Nodx to all of Singapore’s top 10 markets except the European Union and Malaysia fell last month.
QUICK TURNAROUND POSSIBLE
This downturn is cyclical. Over the years, the economic cycles have become shorter, and the turnaround could be faster than we imagine.
MR DOUGLAS FOO, president of the Singapore Manufacturing Federation.
China led the decline, while shipments to Taiwan plunged 26.5 per cent and those to South Korea were down 14.8 per cent.
“The impact from the slowdown in China could be more broad- based than what many had expected,” said DBS economist Irvin Seah, noting that China is the largest import partner for Singapore, South Korea and Taiwan.
“When China sneezes, the whole world catches a cold. But Singapore will probably catch it worse than others because of its small, open economy,” he said.
As if to underscore the plight of the export sector yesterday, Changi Airport Group unveiled $14 million in cost relief for its cargo partners as “feeble world trade and a slowdown in China’s economy” have dampened shipments.
Last month’s weak exports raise the risk of the Singapore economy tipping into recession, economists said. Not only have exports to China slowed to a pace not seen since the last recession, but bleak data over the past few weeks is also already giving some economists a sense of deja vu.
“Manufacturing is contracting at a rate we last saw during the last financial crisis. Jobs growth is contracting at the same rate. Services were resilient last year, but now there are signs that services are starting to buckle,” said Bank of America Merrill Lynch economist Chua Hak Bin, citing the recurring job cuts in the financial service sector.
Meanwhile, loan growth contracted 1.2 per cent last December, the weakest pace since March 2000, said Mr Seah.
Some economists are tipping that the Monetary Authority of Singapore (MAS) may let the Singapore dollar ease slightly at its April meeting as pressure mounts for the central bank to provide some cushion to the economy.

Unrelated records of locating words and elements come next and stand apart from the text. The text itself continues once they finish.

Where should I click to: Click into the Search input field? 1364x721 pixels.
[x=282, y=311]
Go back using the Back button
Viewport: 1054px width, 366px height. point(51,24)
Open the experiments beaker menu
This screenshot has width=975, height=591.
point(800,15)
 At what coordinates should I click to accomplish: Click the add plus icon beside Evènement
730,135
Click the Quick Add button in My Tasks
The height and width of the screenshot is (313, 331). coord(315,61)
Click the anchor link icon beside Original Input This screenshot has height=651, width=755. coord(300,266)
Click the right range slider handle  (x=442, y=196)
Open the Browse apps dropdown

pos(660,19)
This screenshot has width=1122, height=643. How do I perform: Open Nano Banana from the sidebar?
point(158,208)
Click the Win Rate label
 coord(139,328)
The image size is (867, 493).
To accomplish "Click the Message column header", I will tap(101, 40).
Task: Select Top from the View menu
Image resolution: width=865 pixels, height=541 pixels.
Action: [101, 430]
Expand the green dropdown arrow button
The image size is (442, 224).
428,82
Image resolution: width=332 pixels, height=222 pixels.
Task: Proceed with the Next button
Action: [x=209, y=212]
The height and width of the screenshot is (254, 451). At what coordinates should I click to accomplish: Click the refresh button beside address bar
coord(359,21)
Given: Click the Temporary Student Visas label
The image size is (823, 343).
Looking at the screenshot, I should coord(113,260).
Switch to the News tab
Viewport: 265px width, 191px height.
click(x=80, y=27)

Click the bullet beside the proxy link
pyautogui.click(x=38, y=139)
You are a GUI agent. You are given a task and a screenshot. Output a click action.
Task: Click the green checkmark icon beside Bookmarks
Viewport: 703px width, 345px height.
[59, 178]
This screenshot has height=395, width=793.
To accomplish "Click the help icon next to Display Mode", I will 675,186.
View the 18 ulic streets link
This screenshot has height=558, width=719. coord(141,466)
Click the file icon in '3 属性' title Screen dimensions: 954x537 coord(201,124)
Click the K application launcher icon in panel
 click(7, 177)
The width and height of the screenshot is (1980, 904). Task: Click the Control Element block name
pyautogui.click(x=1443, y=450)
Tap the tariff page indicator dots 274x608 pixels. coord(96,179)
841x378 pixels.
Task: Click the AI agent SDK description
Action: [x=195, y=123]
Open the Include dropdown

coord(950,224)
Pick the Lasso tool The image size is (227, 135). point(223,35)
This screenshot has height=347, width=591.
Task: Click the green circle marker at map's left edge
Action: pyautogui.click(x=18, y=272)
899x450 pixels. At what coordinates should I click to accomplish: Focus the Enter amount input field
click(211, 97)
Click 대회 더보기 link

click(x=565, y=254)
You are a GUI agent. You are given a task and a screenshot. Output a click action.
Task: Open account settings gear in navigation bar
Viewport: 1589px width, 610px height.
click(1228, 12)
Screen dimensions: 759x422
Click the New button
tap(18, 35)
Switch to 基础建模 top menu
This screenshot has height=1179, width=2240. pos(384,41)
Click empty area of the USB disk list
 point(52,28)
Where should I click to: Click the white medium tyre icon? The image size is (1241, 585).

But Dr Chua expects the MAS to stand pat and wait for a clearer picture to emerge.
“Confirmation will come in July or August when the data is out. The MAS tends to be more reactive than pre-emptive, unless the data turns out very ugly in the coming months,” he said.
Mr Seah said the MAS tends to be more accommodative only when the economy is already in recession. “We’re inching closer and closer to the edge, but we haven’t fallen off yet.”
Firms have been feeling the crunch for months now.
“Since last year, the tempo has been slowing down. Overall, it is not something unexpected,” said Singapore Manufacturing Federation president Douglas Foo.
But he was upbeat, calling this an “apt time” for bosses to do some business-model innovation and ready themselves for the upswing.
“This downturn is cyclical. Over the years, the economic cycles have become shorter, and the turnaround could be faster than we imagine,” he said.